Generally, classification of debt as “long-term” is not available to instruments which will mature and become due within one year of the balance sheet date.  Under the proposal, debt “should” be classified as long-term (i.e. noncurrent) if “The entity has a contractual right to defer settlement of the liability for at least one year (or operating cycle, if longer) after the balance sheet date. If, before the balance sheet date, an arrangement is in place with a third party (for example, a line of credit) that would result in the entity avoiding the transfer of current assets within 12 months from the balance sheet date, the debt should be classified as noncurrent because the entity has a contractual right to defer settlement.”

The PCC requested that the FASB reconsider its prior decision to allow companies to classify debts due within 12 months as long-term debt if the company has unused long-term financing arrangements at the balance sheet date.  The PCC stated that the FASB decision to consider unused long-term financing arrangements adds complexity and is therefore not in line with its intent to simplify balance sheet classification of debt.

The IAC recommended the Board change its tentative decision to reclassify current debt as a non-current liability based sole on unused long-term financing arrangements – such as a line of credit.  The groups consider the analysis of whether the entity can use the line of credit to effectively extend the repayment of the debt to be somewhat complex as it could potentially include assessing the reasonableness that the line of credit will not be needed for other liquidity needs along with an assessment of terms and conditions of the credit line.

We have here an example where both the PCC and IAC, despite their varying  stakeholders and perspectives, have provided somewhat similar feedback to the FASB. According to the FASB website, the PCC is the primary advisory body to the FASB on private company matters.
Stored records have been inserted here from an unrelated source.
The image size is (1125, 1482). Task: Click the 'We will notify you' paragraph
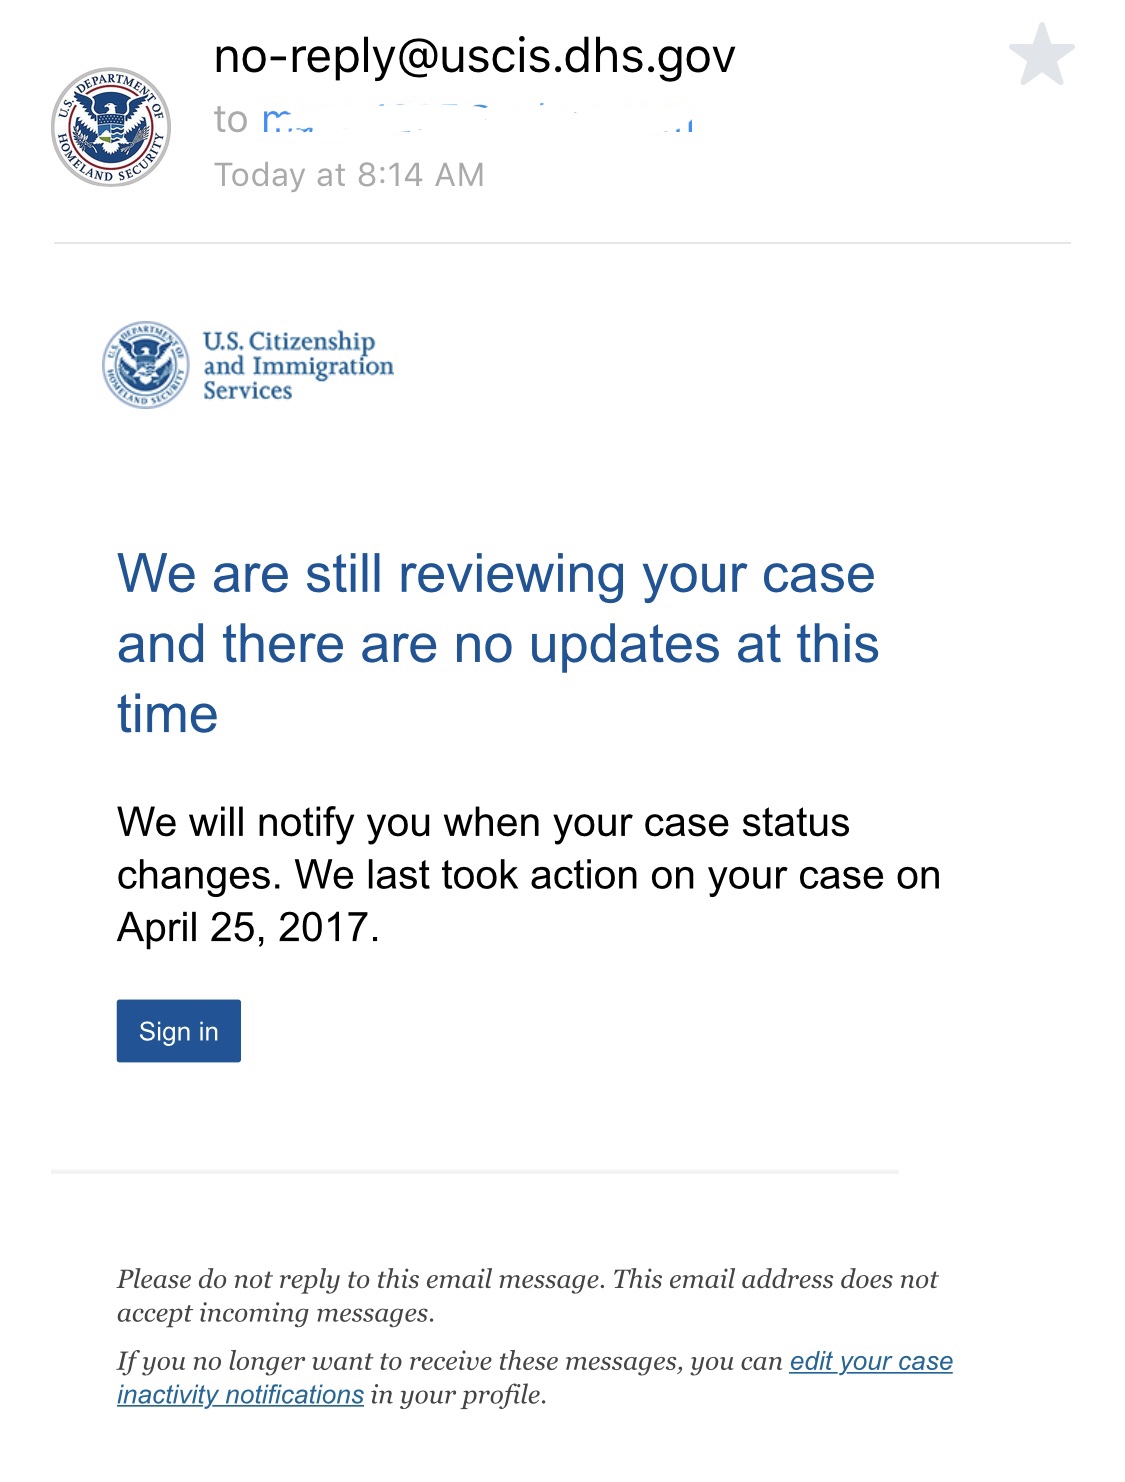[529, 875]
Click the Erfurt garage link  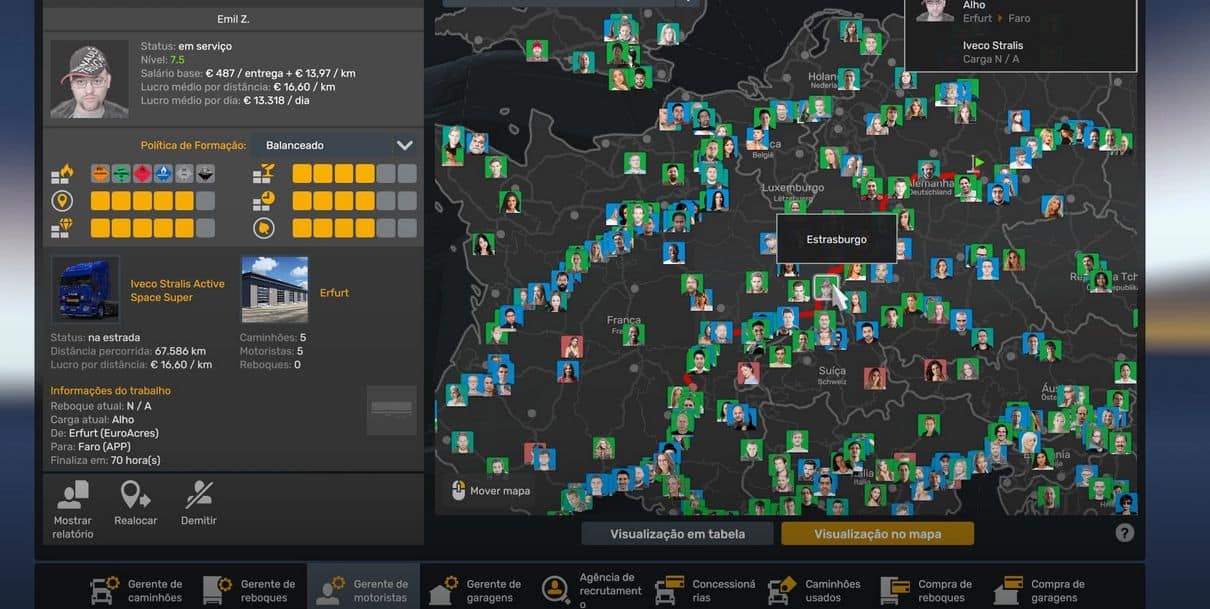click(x=334, y=293)
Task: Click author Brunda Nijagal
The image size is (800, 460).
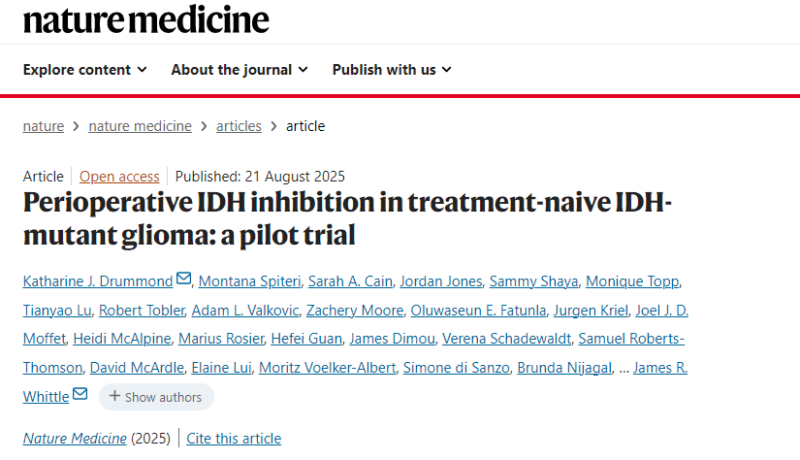Action: (564, 368)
The PCC uses the Private Company Decision-Making Framework to advise the FASB on the appropriate accounting treatment for private companies for items under active consideration on the FASB’s technical agenda. According to the FASB’s website, the IAC is a standing committee that is expected to work closely with the FASB in an advisory capacity to ensure that investor perspectives are effectively communicated to the FASB on a timely basis in connection with the development of financial accounting and reporting standards.

And speaking of debt…AICPA Code of Conduct interpretation change is on the horizon for CPAs who have lease arrangements with clients

At its upcoming meeting the AICPA’s Professional Ethics Executive Committee (PEEC) will consider adopting a change to the independence interpretation that affects CPAs who have lease arrangements with their clients. This proposed revision was originally considered and exposed for comment by PEEC while I was a member of the PEEC.

The existing “Leases” independence interpretation provides that a lease between the CPA and the attest client does not impair independence if the lease is an operating lease – and – the lease terms are comparable with leases of a similar nature, and all amounts are paid in accordance with the lease terms and provisions. This existing interpretation also provides that a capital lease impairs independence because it is considered be a prohibited loan with the attest client.

The FASB has since adopted authoritative GAAP that when effective will significantly affect the operating versus capital lease interpretation which iscodified in ASC 842, Leases. Calendar year-end public business entities will adopt the new leases standard on January 1, 2019. Thus, PEEC determined it needed to consider how that GAAP change affects the Code of Professional Conduct.

The proposed revision to the Code of Conduct replaces the extant GAAP categorization approach with a conceptual framework approach, allowing for the consideration of factors that PEEC believes truly affect the CPA’s objectivity and professional skepticism. PEEC has stated that it does not believe that objectivity and professional skepticism are affected by whether a lease is an operating lease or a capital lease, per se, but believes that other factors related to the lease and the relationship should be considered in arriving at a conclusion on independence.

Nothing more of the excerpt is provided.